“R2D3: Making Efficient Use of Demonstrations to Solve Hard Exploration Problems”, 2019-09-03 (; similar):
[previously: R2D2] This paper introduces R2D3, an agent that makes efficient use of demonstrations to solve hard exploration problems in partially observable environments with highly variable initial conditions. We also introduce a suite of 8 tasks that combine these 3 properties, and show that R2D3 can solve several of the tasks where other state-of-the-art methods (both with and without demonstrations) fail to see even a single successful trajectory after tens of billions of steps of exploration.
…Wall Sensor Stack: The original Wall Sensor Stack environment had a bug that the R2D3 agent was able to exploit. We fixed the bug and verified the agent can learn the proper stacking behavior.
…Another desirable property of our approach is that our agents are able to learn to outperform the demonstrators, and in some cases even to discover strategies that the demonstrators were not aware of. In one of our tasks the agent is able to discover and exploit a bug in the environment in spite of all the demonstrators completing the task in the intended way…R2D3 performed better than our average human demonstrator on Baseball, Drawbridge, Navigate Cubes and the Wall Sensor tasks.

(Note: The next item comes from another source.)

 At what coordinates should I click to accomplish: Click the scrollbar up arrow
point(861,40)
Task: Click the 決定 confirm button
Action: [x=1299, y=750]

The behavior on Wall Sensor Stack in particular is quite interesting. On this task R2D3 found a completely different strategy than the human demonstrators by exploiting a bug in the implementation of the environment. The intended strategy for this task is to stack 2 blocks on top of each other so that one of them can remain in contact with a wall mounted sensor, and this is the strategy employed by the demonstrators. However, due to a bug in the environment the strategy learned by R2D3 was to trick the sensor into remaining active even when it is not in contact with the key by pressing the key against it in a precise way.